▶ Problem details: Can you reproduce everything from the line containing "Where should I click to: Click info" down to the line containing "(x=122, y=138)", both ends included, requests and all, but scale every coordinate in the answers by 2.45 and round each to a whole number, with halves rounded up?

***** Supplied records *****

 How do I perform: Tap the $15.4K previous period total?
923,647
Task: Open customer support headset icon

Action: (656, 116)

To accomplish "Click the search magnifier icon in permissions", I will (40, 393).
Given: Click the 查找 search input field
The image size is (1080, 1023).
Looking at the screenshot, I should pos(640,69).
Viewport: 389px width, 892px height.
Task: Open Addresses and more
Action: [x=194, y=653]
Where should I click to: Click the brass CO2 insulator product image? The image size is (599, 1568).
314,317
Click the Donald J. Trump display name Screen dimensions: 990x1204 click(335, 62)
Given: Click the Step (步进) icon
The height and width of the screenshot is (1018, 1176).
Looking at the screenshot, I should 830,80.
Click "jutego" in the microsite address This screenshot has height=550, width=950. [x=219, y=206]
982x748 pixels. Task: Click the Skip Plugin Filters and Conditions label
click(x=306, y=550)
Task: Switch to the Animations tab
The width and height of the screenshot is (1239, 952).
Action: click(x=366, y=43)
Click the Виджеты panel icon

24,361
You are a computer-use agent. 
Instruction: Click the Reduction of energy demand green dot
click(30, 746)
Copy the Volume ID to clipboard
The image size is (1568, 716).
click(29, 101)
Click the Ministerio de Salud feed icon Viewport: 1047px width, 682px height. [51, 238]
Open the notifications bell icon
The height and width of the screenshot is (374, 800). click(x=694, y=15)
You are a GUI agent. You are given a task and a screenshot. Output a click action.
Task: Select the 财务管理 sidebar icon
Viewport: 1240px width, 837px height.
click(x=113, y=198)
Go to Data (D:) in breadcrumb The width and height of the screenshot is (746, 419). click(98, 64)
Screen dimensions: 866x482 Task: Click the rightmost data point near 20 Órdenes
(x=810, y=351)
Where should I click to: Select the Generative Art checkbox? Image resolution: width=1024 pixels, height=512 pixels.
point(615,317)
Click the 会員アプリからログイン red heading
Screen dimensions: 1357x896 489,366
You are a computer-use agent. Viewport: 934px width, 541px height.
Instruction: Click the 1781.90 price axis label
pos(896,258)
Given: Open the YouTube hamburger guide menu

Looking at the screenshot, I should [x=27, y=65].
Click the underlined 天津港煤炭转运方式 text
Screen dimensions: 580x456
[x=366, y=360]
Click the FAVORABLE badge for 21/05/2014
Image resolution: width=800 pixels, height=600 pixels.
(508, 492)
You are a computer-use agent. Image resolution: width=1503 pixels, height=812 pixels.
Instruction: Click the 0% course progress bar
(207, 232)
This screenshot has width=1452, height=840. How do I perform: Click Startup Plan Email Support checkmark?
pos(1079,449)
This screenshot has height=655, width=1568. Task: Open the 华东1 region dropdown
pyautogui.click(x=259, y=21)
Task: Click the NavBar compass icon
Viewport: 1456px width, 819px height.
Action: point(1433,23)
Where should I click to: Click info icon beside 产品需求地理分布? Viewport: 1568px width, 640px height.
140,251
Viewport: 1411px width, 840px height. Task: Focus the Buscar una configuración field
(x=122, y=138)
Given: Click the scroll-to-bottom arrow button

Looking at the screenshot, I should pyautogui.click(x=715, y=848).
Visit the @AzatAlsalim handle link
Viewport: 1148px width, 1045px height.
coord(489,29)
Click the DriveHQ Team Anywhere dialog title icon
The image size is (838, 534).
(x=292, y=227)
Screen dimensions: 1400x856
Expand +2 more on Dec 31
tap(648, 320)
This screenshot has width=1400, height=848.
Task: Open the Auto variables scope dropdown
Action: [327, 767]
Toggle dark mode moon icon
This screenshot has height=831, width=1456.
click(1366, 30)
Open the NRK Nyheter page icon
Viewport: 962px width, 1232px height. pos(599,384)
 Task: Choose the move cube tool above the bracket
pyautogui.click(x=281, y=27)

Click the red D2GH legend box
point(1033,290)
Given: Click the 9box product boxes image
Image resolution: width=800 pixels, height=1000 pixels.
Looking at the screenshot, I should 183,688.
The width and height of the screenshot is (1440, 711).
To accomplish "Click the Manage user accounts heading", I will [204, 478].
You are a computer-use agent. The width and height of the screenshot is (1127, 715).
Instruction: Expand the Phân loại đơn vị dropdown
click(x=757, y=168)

*****

▶ Output of the task:
Where should I click to: Click info icon beside 产品需求地理分布? Viewport: 1568px width, 640px height.
343,615
Viewport: 1411px width, 840px height. Task: Focus the Buscar una configuración field
(x=299, y=338)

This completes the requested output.